See KB https://knowledge.broadcom.com/external/article/423328/container-to-container-vxlan-communicati.html for more details.  

This issue is most often observed after upgrading the BOSH Linux stemcell to 1.894 or later.  Also the latest Windows Stemcells will see drops as well. 

 

 

Resolution

 

Windows Workaround

bosh ssh into the windows diego cell and start powershell.  The commands below show how to disable checksum offload for TCP and verify the settings take effect.  This change will persist on reboot, however a bosh vm create operation caused by a stemcell upgrade or running bosh recreate will reenable TCP checksum offload.  

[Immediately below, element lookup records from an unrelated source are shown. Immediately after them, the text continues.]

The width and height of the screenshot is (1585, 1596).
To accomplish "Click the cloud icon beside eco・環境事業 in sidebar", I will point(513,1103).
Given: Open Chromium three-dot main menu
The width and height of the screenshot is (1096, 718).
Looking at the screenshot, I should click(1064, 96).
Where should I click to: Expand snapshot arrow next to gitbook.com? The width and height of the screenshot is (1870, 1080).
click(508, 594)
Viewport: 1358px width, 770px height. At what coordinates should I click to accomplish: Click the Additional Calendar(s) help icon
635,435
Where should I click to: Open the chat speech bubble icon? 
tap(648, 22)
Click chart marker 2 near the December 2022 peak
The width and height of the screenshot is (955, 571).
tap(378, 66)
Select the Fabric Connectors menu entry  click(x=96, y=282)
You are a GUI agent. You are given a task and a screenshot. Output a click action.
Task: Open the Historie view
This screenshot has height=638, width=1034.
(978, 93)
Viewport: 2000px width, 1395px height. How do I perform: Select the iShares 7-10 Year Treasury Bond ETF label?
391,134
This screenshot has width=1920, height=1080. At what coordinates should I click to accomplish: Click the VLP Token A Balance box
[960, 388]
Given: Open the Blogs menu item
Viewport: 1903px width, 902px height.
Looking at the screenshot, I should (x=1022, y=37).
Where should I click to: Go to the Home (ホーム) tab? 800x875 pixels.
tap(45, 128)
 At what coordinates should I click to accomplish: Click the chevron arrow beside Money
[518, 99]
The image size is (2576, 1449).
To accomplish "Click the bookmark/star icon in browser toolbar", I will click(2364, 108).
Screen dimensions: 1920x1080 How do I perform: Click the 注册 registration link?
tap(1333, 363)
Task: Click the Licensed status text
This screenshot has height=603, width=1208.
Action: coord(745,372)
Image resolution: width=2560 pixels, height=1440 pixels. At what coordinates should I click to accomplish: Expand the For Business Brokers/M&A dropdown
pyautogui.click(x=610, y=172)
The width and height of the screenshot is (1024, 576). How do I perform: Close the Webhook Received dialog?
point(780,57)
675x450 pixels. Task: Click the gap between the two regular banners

PS C:\> Start-Process powershell -Verb runAs
PS C:\> Disable-NetAdapterChecksumOffload -Name "*" -TcpIPv6 -TcpIPv4

verify settings take effect:
PS C:\> Get-NetAdapterChecksumOffload -Name "*"

 

Linux Workaround 1


This method will restore the communication, however it will not persist if the VM is recreated for any reason. This method involves using the BOSH cli to ssh into the instances and running a command:

 

bosh -d <CF-GUID> ssh diego_cell -c "sudo /usr/sbin/ethtool -K eth0 tx-checksum-ip-generic off”


Please substitute the CF-GUID for your cf deployment name, along with any necessary changes for bosh cli usage. Also note that if this is occurring in isolation segments, to do the same there.
 

bosh -d <p-isolation-segment-GUID> ssh isolated_diego_cell -c "sudo /usr/sbin/ethtool -K eth0 tx-checksum-ip-generic off”


Please substitute the naming to match the environment's naming convention for the isolation segment. 


Linux Workaround 2


This method will restore the communication, and it will persist if the VM is recreated or restarted for any reason. This method involves leveraging os-conf via a BOSH runtime-config.

Create a file called os-conf-c2c.yml with the following content:
 

releases:
- name: os-conf
  version: 22.2.1
 
 
addons:
  - name: os-configuration
    include:
      jobs:
      - name: rep
        release: diego
      deployments:
      - cf-GUID
    jobs:
    - name: pre-start-script
      release: os-conf
      properties:
        script: |-
          #!/bin/bash
 
          /usr/sbin/ethtool -K eth0 tx-checksum-ip-generic off
          echo "ACTION==\"add|change\", SUBSYSTEM==\"net\", KERNEL==\"eth*|en*\", RUN+=\"/usr/sbin/ethtool -K \$name tx-checksum-ip-generic off\"" > /etc/udev/rules.d/61-net.tx-checksum-ip-generic.rules


Please substitute any values specific to the environment this is being applied to. For example, the os-conf release version and the cf-GUID part. Additionally if there are isolation segments that need this, be sure to modify the placement rules however needed. For example, we may remove the deployment block if we want it to be applied to all VMs with the release diego.

Once the file is saved, it can be uploaded to BOSH:

bosh update-config --type=runtime --name=os-conf-c2c os-conf-c2c.yml


Then an Apply Changes to all applicable tiles (tiles that include diego_cells).